* WHAT YOU HAVE TO DO
The expected output is each line from the one containing "Where should I" to the last line of the data below, set down exactly, minus the pictures.
BEGIN EXCERPTED DATA
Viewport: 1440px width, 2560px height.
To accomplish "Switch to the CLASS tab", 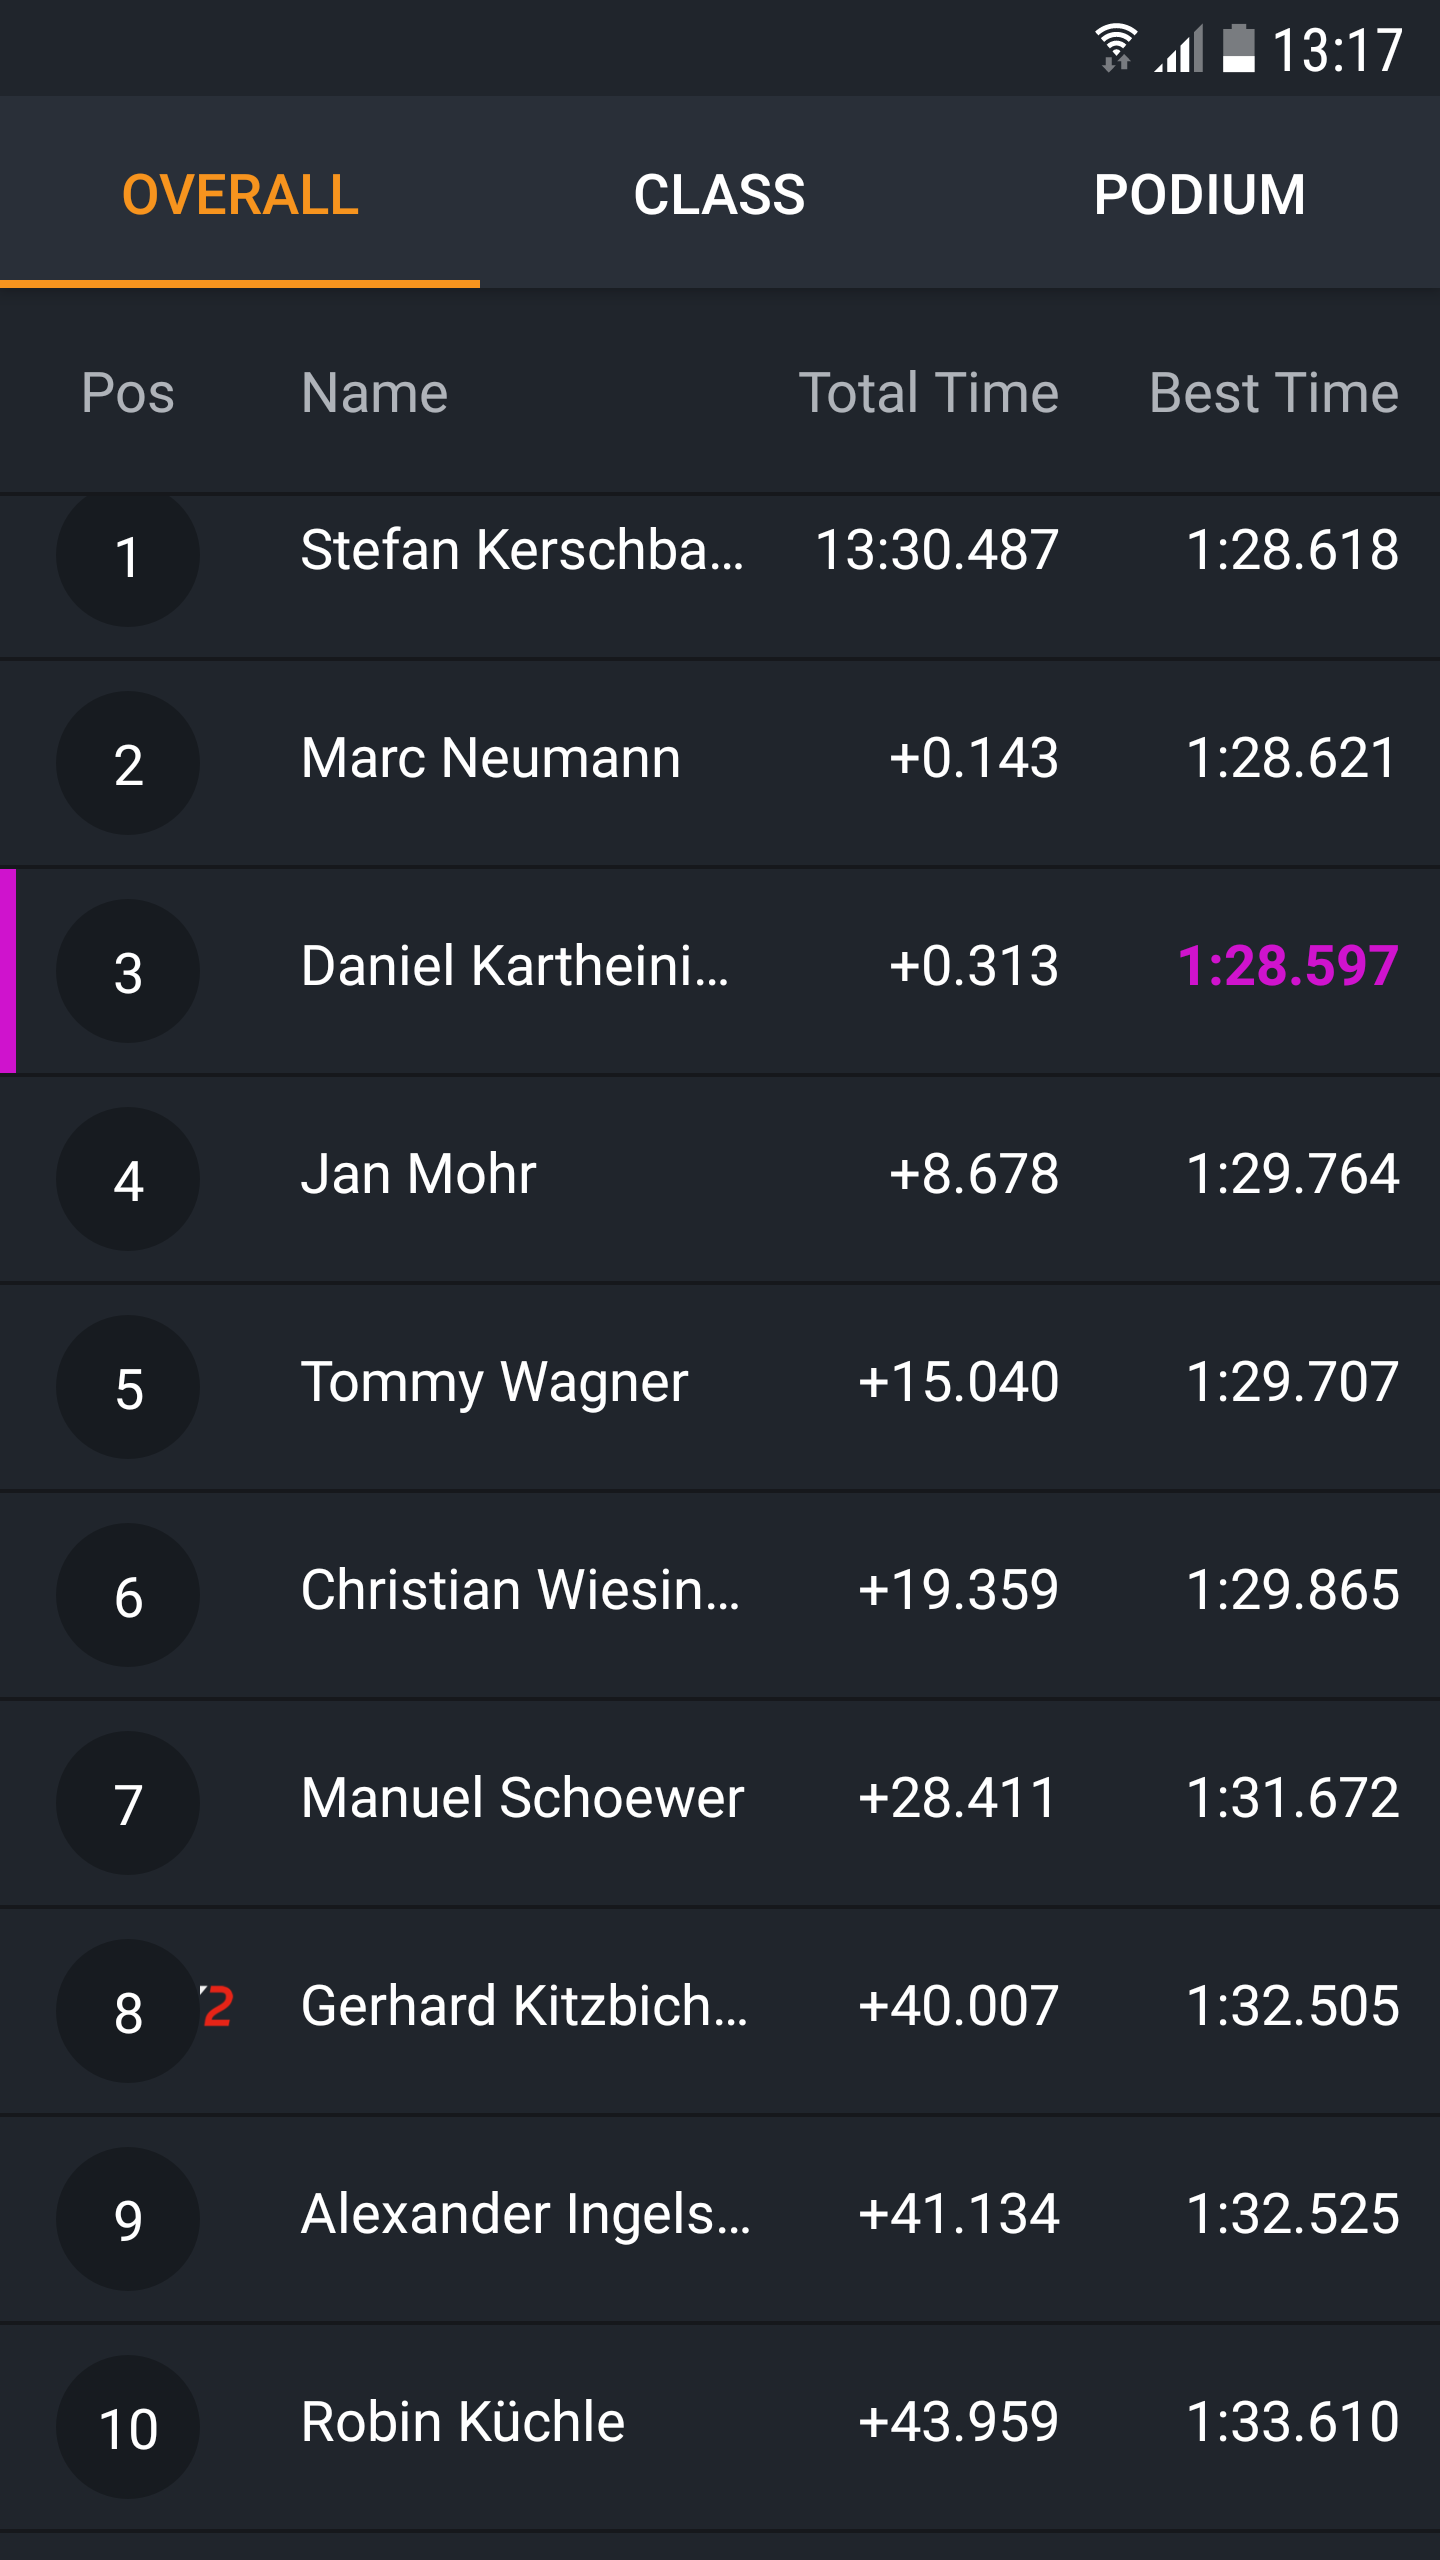I will (719, 194).
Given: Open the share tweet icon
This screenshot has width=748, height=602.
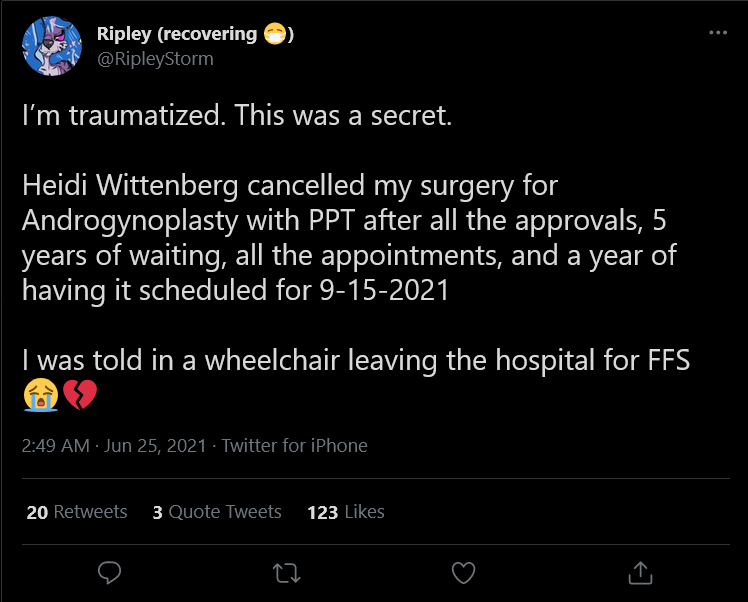Looking at the screenshot, I should point(640,572).
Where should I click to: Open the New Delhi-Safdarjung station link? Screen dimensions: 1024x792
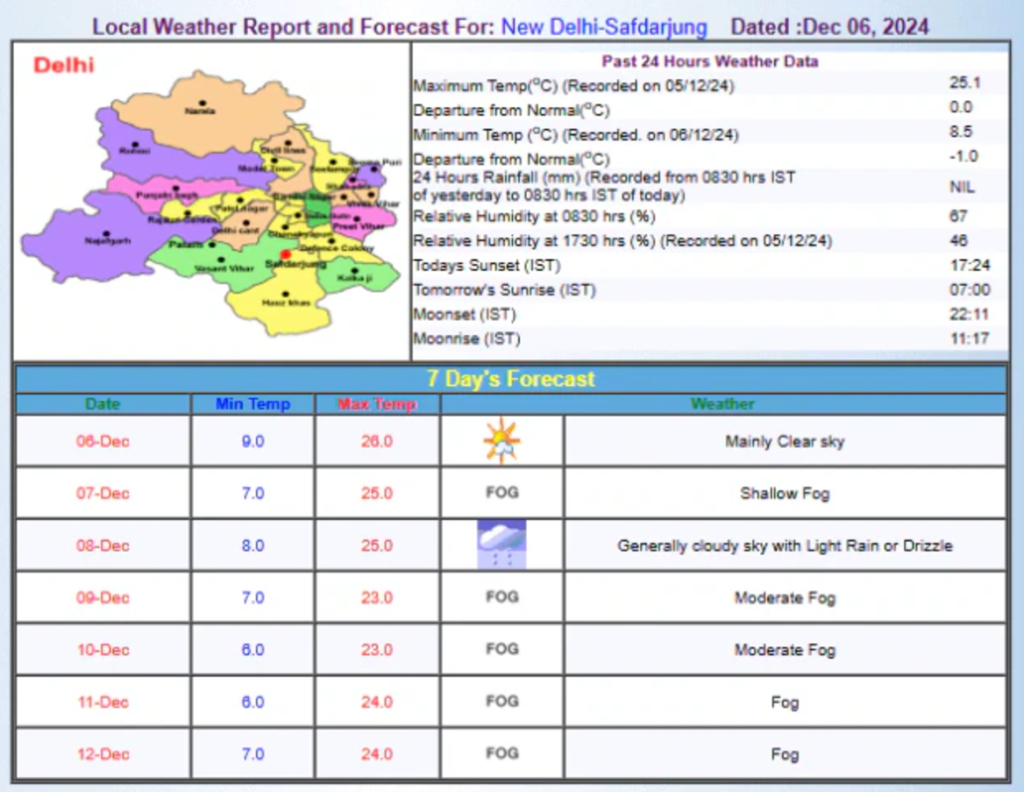click(604, 27)
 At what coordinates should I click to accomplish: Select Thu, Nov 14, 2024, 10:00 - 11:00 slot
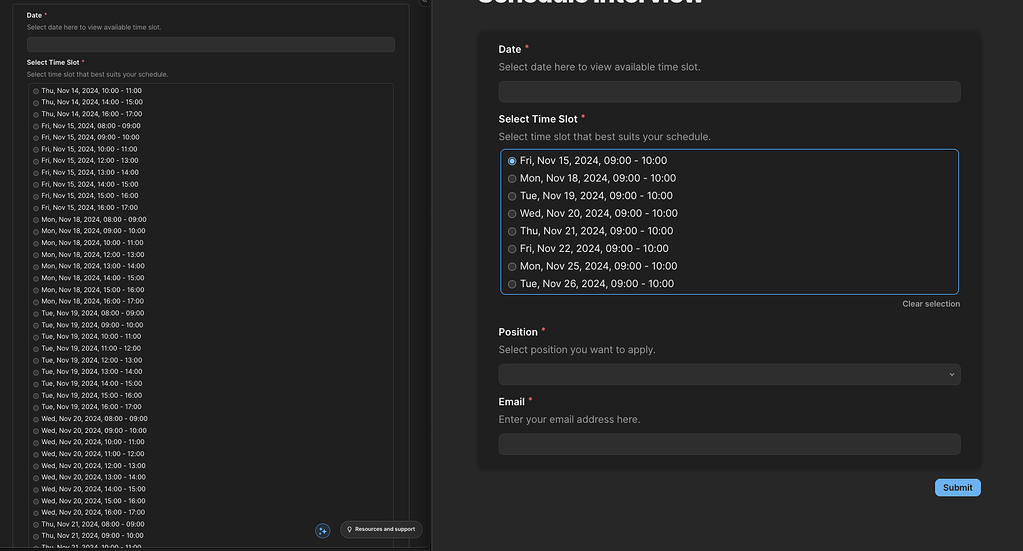[x=36, y=91]
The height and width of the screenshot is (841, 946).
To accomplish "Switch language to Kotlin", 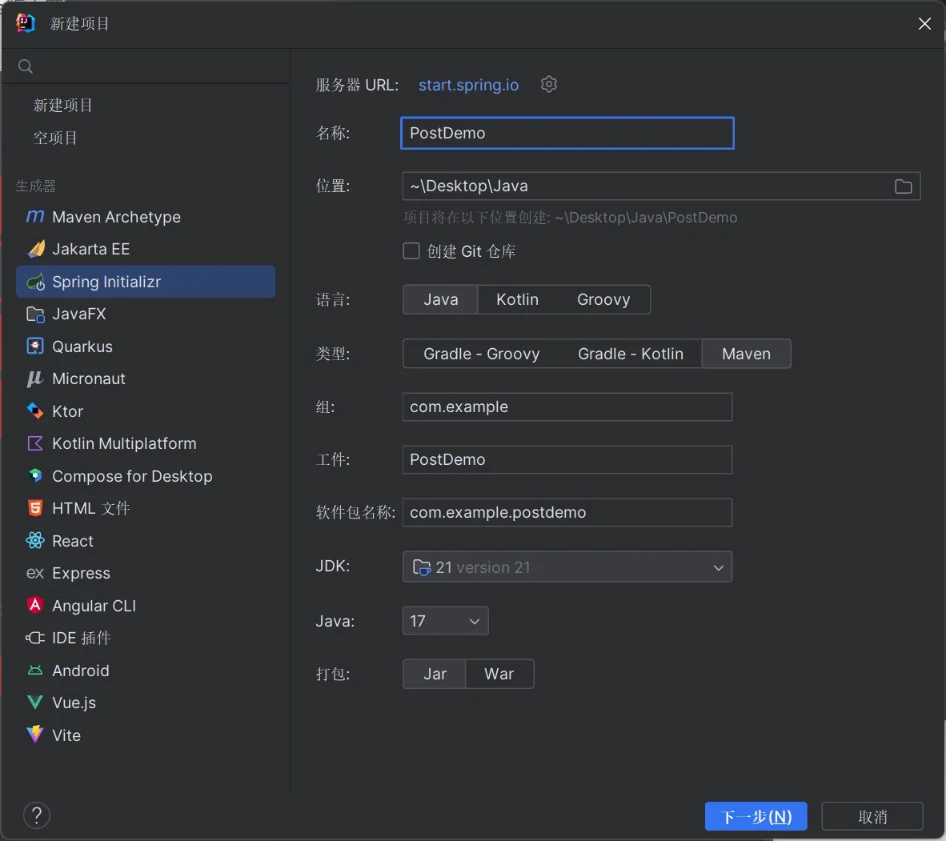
END EXCERPTED DATA
* COMPLETED EXERCISE
Where should I click to: Open the New Delhi-Safdarjung station link? Screen dimensions: 1024x792
click(604, 27)
 At what coordinates should I click to accomplish: Select Thu, Nov 14, 2024, 10:00 - 11:00 slot
[x=36, y=91]
The height and width of the screenshot is (841, 946).
To accomplish "Switch language to Kotlin", 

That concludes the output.